Christmas hodgepodge pie image

I like to call this my Christmas hodgepodge pie. A glorious mixture of all those lovely roast dinner leftovers, enveloped in a smooth, silky sauce and hugged by beautifully crumbly pastry.

Provided by Jamie Oliver

Categories     Christmas     Turkey     Leftovers

Time 2h

Yield 10

Number Of Ingredients 18

2 rashers of higher-welfare smoked streaky bacon
25 g unsalted butter
olive oil
2 sprigs of fresh rosemary
2 leeks
2 field mushrooms
2 teaspoons wholegrain mustard
50 g plain flour
1 litre organic chicken stock
2 tablespoons crème fraîche
500 g leftover cooked turkey and/or stuffing
200 g Brussels sprouts, (uncooked)
2 tablespoons cranberry sauce
1 large free-range egg
PASTRY
500 g plain flour, plus extra for dusting
250 g cold unsalted butter
1 large free-range egg

Steps:

  • For the pastry, put the flour and 1 teaspoon of sea salt into a bowl, cube and add the butter, then use your thumbs and forefingers to rub the butter into the flour until it resembles breadcrumbs.
  • Beat the egg, then stir into the bowl with 3 to 4 tablespoons of ice-cold water.
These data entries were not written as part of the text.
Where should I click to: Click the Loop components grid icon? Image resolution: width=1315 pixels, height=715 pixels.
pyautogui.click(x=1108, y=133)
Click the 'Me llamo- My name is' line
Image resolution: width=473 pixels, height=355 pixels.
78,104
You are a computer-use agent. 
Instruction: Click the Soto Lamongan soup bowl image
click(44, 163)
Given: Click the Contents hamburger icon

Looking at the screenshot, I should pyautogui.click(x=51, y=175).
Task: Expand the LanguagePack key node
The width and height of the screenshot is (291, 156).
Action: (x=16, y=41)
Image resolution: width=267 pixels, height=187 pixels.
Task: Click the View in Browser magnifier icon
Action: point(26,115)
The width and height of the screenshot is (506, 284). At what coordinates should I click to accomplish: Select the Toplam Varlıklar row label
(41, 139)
Use your hands to gently bring it together into a ball, but don't overwork it. Divide into two pieces and flatten each into a circle (for the top and bottom of your pie), then wrap in greaseproof paper and chill in the fridge for at least 30 minutes.
  • Finely chop the bacon, then place in a large non-stick frying pan on a medium heat with the butter and 1 tablespoon of olive oil (or turkey fat, if you have any). Pick, roughly chop and add the rosemary, then cook for 3 minutes, or until golden.
  • Wash, trim and roughly chop the white part of the leeks (save the green part for making stock or soup) and thickly slice the mushrooms, then add to the pan. Season with a pinch of sea salt and black pepper, then cook for 10 minutes, or until soft and caramelised, stirring occasionally.
  • Stir in the mustard, then the flour, and pour in the stock - any leftover turkey gravy will add great bonus flavour here, too. Bring to the boil and simmer gently for 15 to 20 minutes on a medium-low heat, then turn off the heat and add the crème fraîche. At this stage, you can either leave it chunky or use a stick blender to whiz it to your preferred consistency. Leave to cool completely.
  • Once cold, set aside half of the sauce to serve, then tear up the turkey meat and stir it into the pan, adding some stuffing, if you've got it. Trim, finely slice and stir in the Brussels sprouts.
  • Preheat the oven to 170°C/325°F/gas 3 and grease the bottom of a round 30cm pie dish with a little oil (or leftover turkey fat, if you have any). Roll out half the pastry on a clean flour-dusted surface to ½cm thick and use it to line the pie dish, then tip in your turkey pie filling. Dollop the cranberry sauce on top. Beat the egg, then use it to brush the edges.
  • Roll out the remaining pastry to ½cm thick and a little bigger than the pie dish. Use a selection of cutters to cut out shapes in the middle, and set aside. Carefully place the pastry left behind on top of the pie dish and brush with beaten egg, then place the reserved pastry shapes on top, filling any gaps. Trim off any pastry, then roll out again and cut out more shapes, until all the gaps are filled.
  • Brush the top with beaten egg, and press a fork around the edges to seal. Bake at the bottom of the oven for 45 to 50 minutes, or until the pastry is golden and the filling is piping hot.
  • When you're nearly ready to serve, reheat the remaining sauce until piping hot, then take it to the table alongside the pie. Delicious with steamed greens and peas.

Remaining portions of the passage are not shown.